» **What is expected**: Restate the entries below in full, exactly as they read, but without pictures.

(Stored entries)
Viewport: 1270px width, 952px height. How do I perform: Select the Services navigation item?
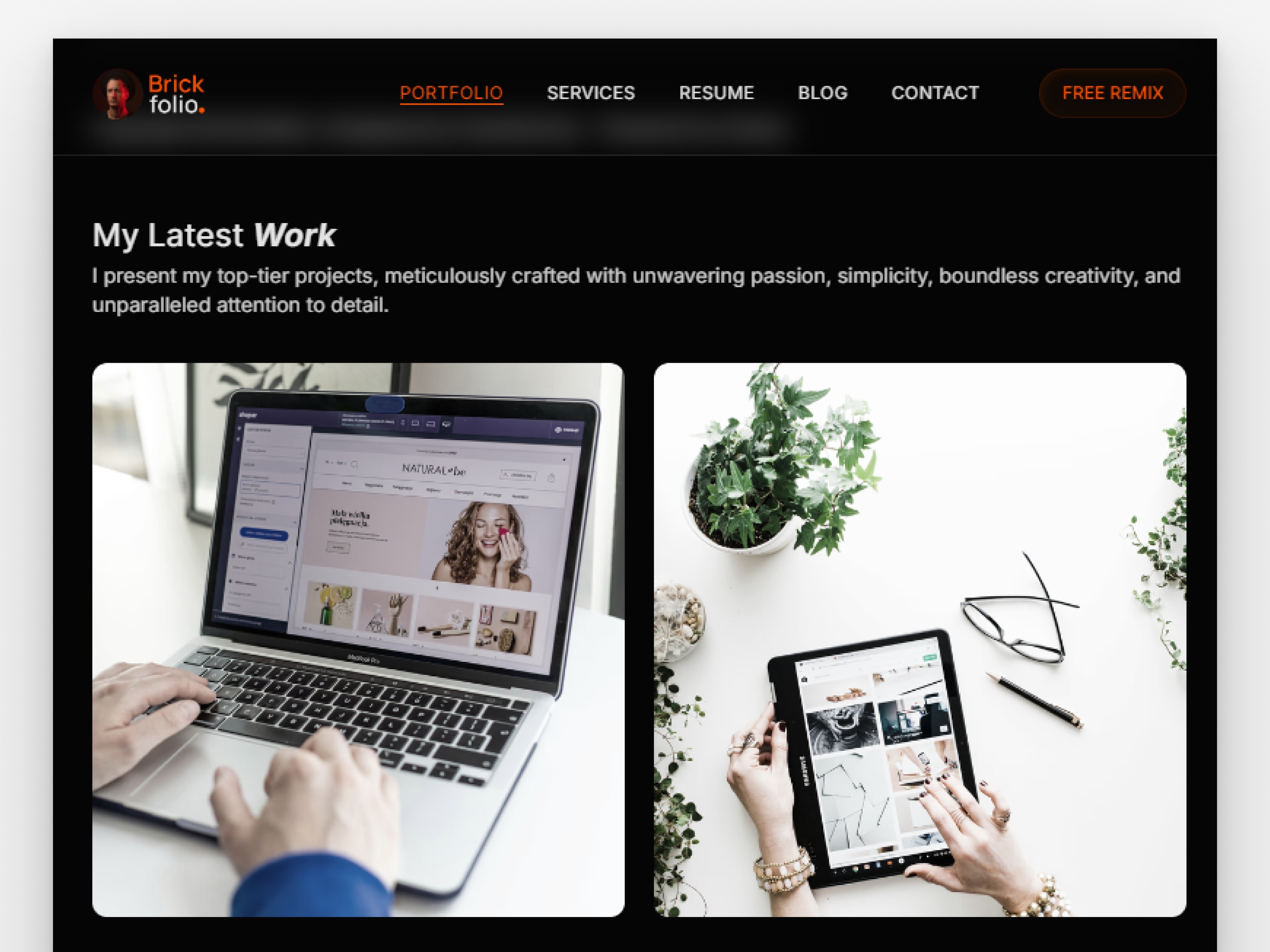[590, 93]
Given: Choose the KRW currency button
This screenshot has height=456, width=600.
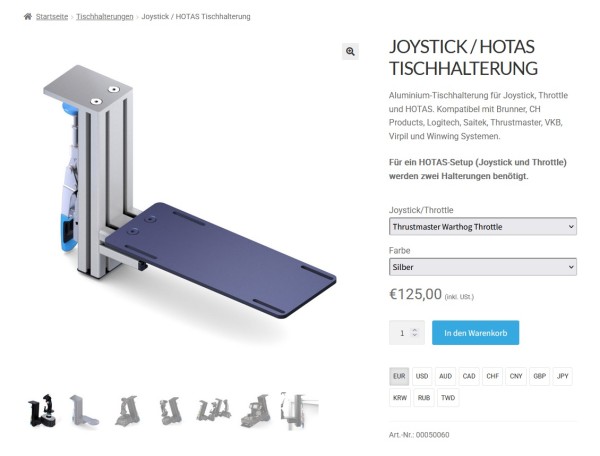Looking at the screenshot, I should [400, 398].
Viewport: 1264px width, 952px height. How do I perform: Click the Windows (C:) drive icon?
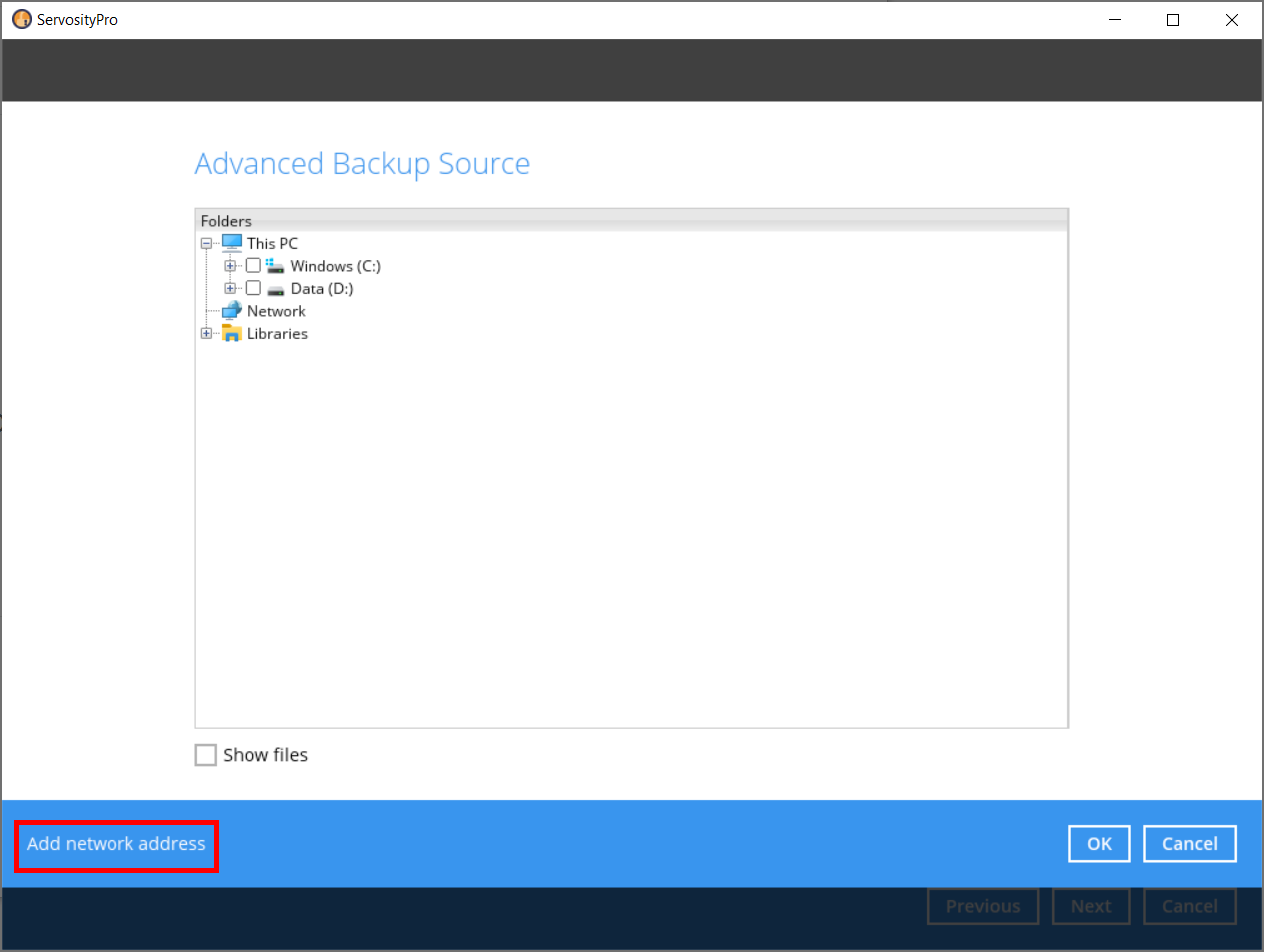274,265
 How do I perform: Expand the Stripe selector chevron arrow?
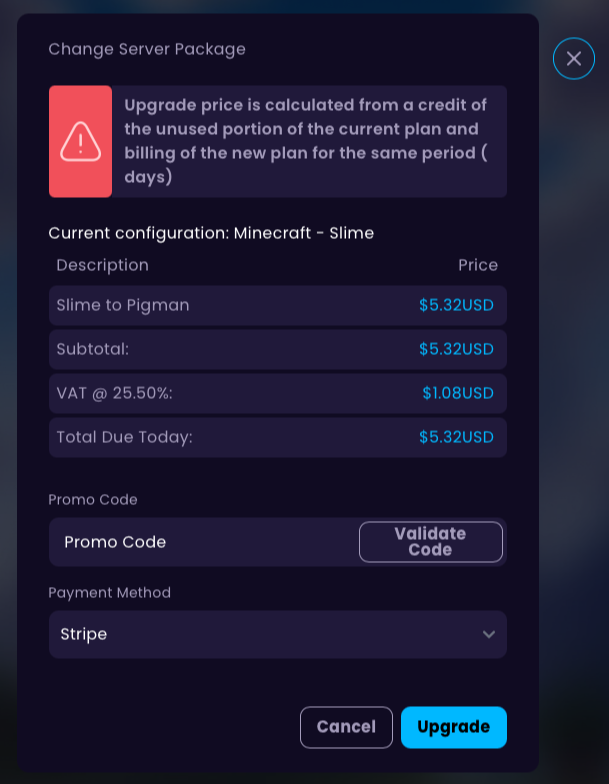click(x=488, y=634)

» **Answer to this exercise**:
Viewport: 1270px width, 952px height. How do I perform: Select the Services navigation item?
[590, 93]
Given: Choose the KRW currency button
This screenshot has height=456, width=600.
Looking at the screenshot, I should [400, 398].
Viewport: 1264px width, 952px height. How do I perform: Click the Windows (C:) drive icon?
274,265
 How do I perform: Expand the Stripe selector chevron arrow?
click(x=488, y=634)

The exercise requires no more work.